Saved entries
>>
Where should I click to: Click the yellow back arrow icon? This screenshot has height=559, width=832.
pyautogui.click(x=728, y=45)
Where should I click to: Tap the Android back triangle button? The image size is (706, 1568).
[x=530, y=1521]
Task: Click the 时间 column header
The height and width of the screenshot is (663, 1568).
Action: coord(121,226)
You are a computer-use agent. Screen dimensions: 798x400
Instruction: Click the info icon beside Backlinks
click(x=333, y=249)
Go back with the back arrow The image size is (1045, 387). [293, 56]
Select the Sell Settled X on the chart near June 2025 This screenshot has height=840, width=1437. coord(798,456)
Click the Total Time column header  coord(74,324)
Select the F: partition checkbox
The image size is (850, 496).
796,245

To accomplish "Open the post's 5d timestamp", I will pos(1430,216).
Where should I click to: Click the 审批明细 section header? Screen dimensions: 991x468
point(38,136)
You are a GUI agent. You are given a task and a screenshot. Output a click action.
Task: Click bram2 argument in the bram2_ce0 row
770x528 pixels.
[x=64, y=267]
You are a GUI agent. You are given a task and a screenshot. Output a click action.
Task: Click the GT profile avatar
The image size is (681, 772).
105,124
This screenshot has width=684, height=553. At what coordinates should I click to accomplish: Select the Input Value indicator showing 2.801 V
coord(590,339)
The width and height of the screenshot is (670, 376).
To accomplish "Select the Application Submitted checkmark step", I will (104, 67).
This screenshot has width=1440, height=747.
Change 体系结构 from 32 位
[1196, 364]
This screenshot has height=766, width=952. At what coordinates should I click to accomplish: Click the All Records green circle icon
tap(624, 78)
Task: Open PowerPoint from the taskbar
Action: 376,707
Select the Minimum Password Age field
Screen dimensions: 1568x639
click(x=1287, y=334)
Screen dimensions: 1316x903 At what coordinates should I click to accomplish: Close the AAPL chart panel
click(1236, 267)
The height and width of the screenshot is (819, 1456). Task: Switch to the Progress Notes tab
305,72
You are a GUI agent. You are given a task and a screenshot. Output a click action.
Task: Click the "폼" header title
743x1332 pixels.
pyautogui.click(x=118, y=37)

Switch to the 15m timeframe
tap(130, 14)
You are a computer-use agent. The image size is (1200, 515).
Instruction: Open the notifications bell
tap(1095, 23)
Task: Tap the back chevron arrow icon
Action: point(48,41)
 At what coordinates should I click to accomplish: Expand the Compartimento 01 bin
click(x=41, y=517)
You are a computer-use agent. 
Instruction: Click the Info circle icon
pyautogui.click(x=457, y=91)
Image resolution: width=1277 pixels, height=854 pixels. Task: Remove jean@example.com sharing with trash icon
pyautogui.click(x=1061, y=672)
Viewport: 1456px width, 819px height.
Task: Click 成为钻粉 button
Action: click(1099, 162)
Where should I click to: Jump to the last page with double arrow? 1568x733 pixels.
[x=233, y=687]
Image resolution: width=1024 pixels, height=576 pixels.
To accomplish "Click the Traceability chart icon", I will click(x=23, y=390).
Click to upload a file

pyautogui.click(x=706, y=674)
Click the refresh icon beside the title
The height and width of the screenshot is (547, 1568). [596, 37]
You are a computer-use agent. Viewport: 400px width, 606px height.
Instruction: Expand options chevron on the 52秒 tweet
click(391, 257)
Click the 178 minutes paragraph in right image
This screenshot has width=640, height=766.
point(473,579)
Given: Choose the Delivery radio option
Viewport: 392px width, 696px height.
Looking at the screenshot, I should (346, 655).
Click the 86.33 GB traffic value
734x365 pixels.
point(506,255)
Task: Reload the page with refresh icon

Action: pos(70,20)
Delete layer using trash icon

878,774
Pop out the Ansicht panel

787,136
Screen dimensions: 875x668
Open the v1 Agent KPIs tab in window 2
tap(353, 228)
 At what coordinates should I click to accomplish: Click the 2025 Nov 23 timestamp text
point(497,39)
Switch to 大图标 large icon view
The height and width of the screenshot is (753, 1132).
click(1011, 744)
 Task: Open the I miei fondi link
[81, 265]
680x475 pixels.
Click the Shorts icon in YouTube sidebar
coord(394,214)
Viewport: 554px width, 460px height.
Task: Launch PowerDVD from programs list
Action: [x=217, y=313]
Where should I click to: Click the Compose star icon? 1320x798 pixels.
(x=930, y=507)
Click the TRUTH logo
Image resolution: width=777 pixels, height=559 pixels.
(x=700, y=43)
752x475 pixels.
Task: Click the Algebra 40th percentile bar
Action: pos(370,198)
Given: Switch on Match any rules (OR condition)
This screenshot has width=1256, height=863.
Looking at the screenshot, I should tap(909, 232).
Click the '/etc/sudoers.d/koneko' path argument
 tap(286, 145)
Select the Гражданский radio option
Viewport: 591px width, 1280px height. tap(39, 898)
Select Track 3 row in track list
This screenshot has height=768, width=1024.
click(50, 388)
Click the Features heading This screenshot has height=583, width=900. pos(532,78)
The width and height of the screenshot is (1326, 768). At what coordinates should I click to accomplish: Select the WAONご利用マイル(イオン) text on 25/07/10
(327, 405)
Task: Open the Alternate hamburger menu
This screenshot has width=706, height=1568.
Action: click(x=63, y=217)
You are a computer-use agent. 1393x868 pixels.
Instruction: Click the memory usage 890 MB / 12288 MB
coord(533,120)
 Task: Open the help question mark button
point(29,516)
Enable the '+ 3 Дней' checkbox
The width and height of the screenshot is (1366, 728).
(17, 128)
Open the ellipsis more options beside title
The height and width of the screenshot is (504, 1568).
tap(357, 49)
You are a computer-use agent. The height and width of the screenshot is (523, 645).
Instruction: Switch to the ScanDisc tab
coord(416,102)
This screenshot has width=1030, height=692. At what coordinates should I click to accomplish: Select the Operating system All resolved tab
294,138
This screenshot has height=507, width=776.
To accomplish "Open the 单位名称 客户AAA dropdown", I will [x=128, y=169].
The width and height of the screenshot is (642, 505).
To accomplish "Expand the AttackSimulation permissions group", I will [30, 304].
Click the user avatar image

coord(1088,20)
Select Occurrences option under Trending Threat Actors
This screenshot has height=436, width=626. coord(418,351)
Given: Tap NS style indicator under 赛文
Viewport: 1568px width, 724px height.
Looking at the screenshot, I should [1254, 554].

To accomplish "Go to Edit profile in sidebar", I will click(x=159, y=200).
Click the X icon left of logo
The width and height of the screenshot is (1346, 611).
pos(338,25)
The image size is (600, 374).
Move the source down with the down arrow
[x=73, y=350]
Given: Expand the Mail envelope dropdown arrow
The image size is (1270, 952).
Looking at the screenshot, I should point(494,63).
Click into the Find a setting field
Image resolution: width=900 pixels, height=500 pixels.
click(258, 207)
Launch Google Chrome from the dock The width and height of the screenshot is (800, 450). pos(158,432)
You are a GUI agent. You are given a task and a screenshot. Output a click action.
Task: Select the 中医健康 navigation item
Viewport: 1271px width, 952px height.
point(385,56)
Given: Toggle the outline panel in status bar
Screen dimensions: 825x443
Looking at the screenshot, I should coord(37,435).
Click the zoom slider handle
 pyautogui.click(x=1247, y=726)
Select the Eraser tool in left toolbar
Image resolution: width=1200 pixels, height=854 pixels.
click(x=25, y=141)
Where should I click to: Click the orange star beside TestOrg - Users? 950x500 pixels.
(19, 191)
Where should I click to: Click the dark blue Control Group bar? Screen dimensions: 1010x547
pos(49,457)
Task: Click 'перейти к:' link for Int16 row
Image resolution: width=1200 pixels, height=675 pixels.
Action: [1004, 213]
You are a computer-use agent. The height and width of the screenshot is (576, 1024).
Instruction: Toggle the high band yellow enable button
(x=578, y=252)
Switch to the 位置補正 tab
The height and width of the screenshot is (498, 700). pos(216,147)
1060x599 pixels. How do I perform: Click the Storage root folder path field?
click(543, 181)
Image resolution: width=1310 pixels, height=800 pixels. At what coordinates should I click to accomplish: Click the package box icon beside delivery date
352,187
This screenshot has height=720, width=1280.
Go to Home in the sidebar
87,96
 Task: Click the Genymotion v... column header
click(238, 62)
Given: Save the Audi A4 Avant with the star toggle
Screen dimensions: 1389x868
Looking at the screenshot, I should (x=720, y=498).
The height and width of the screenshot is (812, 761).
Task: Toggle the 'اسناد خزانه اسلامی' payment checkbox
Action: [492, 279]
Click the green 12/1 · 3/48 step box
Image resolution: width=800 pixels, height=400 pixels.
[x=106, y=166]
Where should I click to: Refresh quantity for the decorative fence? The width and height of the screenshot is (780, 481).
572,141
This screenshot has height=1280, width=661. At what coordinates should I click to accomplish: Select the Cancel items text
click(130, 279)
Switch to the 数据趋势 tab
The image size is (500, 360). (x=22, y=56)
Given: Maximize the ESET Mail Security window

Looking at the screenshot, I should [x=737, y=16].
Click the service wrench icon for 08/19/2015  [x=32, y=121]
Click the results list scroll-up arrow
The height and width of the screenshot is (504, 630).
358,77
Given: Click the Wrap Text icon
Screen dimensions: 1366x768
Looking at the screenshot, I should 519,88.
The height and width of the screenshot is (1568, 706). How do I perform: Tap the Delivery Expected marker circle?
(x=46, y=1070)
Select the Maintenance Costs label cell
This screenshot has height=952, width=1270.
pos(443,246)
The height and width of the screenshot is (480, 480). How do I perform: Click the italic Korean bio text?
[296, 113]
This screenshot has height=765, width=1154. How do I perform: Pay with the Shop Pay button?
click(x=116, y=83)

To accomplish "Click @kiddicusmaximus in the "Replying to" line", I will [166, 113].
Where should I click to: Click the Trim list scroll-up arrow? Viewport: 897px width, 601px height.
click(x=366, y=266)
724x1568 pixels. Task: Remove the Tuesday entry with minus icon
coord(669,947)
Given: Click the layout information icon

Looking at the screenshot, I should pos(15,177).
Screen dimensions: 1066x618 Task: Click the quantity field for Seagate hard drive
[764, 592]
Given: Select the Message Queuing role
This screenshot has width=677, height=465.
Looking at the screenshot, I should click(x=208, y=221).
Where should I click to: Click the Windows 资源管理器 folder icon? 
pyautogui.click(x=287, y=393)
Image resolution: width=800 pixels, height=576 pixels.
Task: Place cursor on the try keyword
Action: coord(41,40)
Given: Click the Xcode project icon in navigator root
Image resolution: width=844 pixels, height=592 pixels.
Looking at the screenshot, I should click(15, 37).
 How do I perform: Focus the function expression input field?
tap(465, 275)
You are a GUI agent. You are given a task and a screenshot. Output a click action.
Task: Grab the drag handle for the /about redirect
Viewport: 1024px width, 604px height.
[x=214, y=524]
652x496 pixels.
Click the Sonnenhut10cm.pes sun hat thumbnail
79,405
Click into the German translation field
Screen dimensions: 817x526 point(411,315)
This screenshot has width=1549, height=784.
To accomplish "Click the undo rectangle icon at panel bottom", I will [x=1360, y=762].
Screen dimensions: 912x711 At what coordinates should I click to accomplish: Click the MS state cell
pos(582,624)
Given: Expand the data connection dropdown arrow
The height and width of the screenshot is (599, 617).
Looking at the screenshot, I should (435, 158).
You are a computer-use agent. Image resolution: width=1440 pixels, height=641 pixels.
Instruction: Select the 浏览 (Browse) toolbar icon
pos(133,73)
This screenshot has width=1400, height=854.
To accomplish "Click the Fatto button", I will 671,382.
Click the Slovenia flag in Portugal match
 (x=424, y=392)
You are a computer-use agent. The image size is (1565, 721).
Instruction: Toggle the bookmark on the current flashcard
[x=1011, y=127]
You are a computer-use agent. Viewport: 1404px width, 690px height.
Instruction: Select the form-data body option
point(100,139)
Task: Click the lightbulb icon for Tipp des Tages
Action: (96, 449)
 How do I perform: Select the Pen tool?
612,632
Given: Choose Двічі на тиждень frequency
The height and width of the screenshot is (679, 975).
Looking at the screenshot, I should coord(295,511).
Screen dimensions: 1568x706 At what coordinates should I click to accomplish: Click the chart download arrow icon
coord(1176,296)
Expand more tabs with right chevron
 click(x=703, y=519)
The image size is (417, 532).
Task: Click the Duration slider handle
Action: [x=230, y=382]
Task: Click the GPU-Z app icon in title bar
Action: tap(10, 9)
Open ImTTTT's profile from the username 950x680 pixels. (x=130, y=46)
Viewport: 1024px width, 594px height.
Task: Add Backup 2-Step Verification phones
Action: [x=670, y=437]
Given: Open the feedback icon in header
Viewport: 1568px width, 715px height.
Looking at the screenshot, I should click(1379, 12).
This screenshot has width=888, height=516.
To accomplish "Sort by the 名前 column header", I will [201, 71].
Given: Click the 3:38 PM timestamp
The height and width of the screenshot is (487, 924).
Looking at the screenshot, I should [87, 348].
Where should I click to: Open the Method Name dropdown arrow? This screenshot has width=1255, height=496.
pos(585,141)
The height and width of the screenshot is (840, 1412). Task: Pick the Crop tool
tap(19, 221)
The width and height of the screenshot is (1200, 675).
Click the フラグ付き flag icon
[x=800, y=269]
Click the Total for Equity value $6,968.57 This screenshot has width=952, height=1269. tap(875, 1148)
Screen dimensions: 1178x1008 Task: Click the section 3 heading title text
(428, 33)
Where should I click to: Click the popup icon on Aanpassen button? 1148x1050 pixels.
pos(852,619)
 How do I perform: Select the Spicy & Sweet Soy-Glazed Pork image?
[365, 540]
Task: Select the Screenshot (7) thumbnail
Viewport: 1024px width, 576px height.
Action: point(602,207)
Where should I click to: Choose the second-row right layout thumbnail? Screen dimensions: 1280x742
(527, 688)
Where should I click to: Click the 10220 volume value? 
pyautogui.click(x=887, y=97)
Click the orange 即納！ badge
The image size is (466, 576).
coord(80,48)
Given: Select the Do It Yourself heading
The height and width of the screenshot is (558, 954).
<<
_What is being asked:_ Retype, exactly as written, each line from the one that has "Click the フラグ付き flag icon" to the bottom of the entries above, and include both of those lines.

_Exercise output:_
Click the フラグ付き flag icon
[x=800, y=269]
Click the Total for Equity value $6,968.57 This screenshot has width=952, height=1269. tap(875, 1148)
Screen dimensions: 1178x1008 Task: Click the section 3 heading title text
(428, 33)
Where should I click to: Click the popup icon on Aanpassen button? 1148x1050 pixels.
pos(852,619)
 How do I perform: Select the Spicy & Sweet Soy-Glazed Pork image?
[365, 540]
Task: Select the Screenshot (7) thumbnail
Viewport: 1024px width, 576px height.
Action: point(602,207)
Where should I click to: Choose the second-row right layout thumbnail? Screen dimensions: 1280x742
(527, 688)
Where should I click to: Click the 10220 volume value? 
pyautogui.click(x=887, y=97)
Click the orange 即納！ badge
The image size is (466, 576).
coord(80,48)
Given: Select the Do It Yourself heading
The height and width of the screenshot is (558, 954).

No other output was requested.